To begin to analyse the interactomes of mammalian TFs, Li et al (2015) first focus on 37 members of the Forkhead (FOX) TF family. They show that each of these TFs has a different interactome, which changes depending on whether the protein is isolated from the soluble cellular fraction or the chromatin-associated insoluble fraction. This is one of the major highlights of the work and illustrates that TFs change their interaction partners according to their subcellular localisation. This general phenomenon is further exemplified by studying an additional set of 19 transcription factors, which are representative members of a range of different families. Two FOX proteins are studied in further detail.

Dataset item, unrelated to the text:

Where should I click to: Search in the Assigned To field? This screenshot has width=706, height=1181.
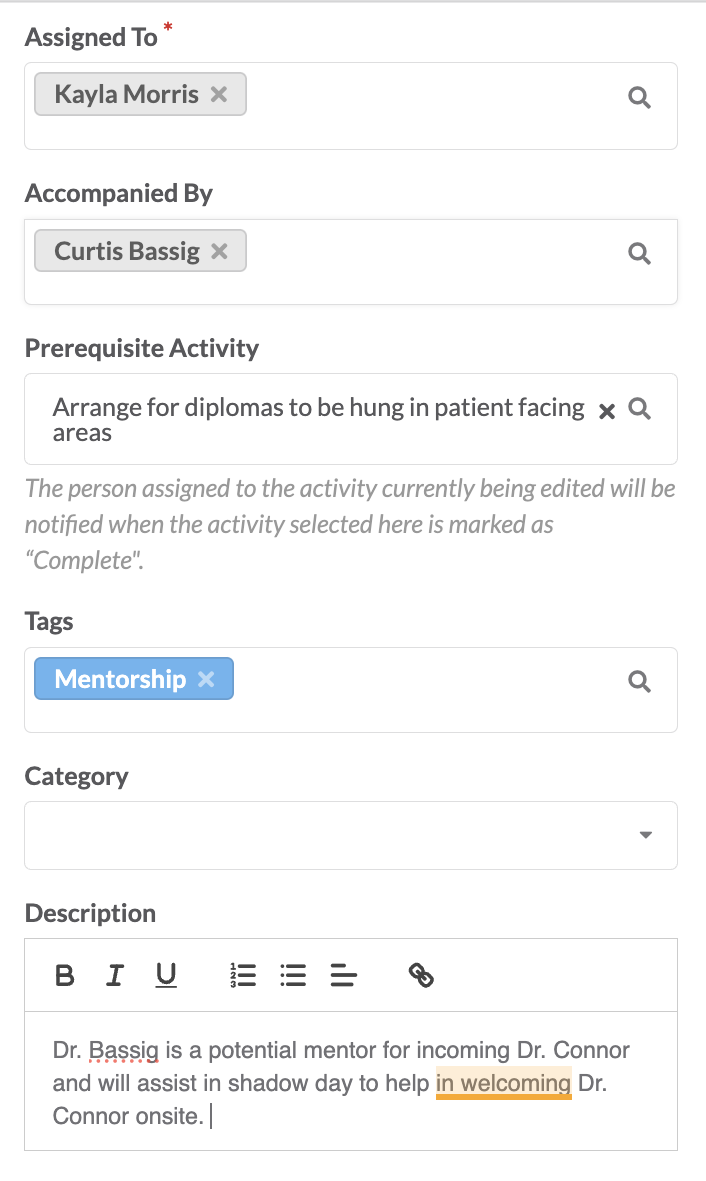(x=640, y=97)
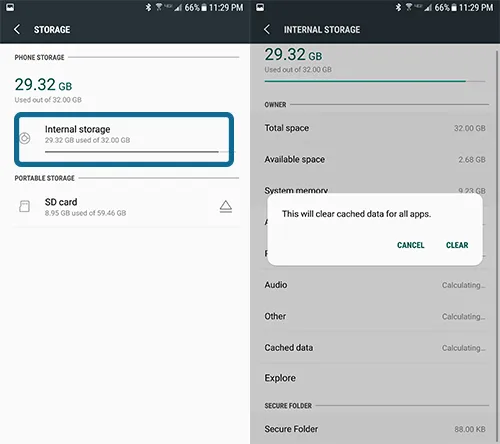The height and width of the screenshot is (444, 500).
Task: Select Cached data row
Action: pos(375,348)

FOXM1 is shown to interact with its anticipated partners within the B-Myb–MuvB (MMB) complex on chromatin (Sadasivam et al, 2012; Chen et al, 2013), but it is also shown to bind to novel partners, including several components of the tRNA splicing complex, in the soluble compartment. The latter observation suggests a potential novel regulatory role for this TF. Less is uncovered about FOXN2 on chromatin, but a co-associating protein degradation complex is identified in the soluble fraction, suggesting a route for FOXN2 degradation. Thus, the proteomic data sets generated in this study permit novel predictions for TF function to be postulated and taken forward for future investigation.

However, while clearly an important step forward, the current study does have limitations. For example, the subcellular fractionation to “soluble” and “insoluble” is rather crude, and more careful dissection of cellular compartments might prove to be more revealing. Like any proteomic study, the resulting interactomes only allow functional outcomes to be inferred and further functional investigations are required. More generally, the results also show an amalgamation of cellular states and hence lose dynamic information about changes that might occur on promoters and enhancers due to signalling pathway status or to different stages in the transcriptional process. For example, it is well established that FOXM1 functions through the MMB complex during the late G2 and early M phase of the cell cycle (Sadasivam et al, 2012), but it is unclear what happens to FOXM1 outside this time window. Finally, while this study clearly shows that within a given cell, a transcription factor can swap its partner proteins according to its subcellular localisation, it is likely that partner swapping will also occur in a cell type-dependent manner. Nevertheless, the current study does provide a useful starting point to begin to address many of these issues.

By building interaction maps for both TFs and transcriptional co-regulators, we move closer to understanding how TFs function to control gene regulation. Fundamentally, gaining insights into this process is critical for elucidating how cellular phenotypes are established and modified in response to internal and external signals. Perhaps more importantly, this knowledge will contribute to our understanding of disease states such as cancer where gene regulatory networks are dramatically altered and it will potentially help improve regenerative medicine interventions involving the rewiring of transcriptional regulatory networks.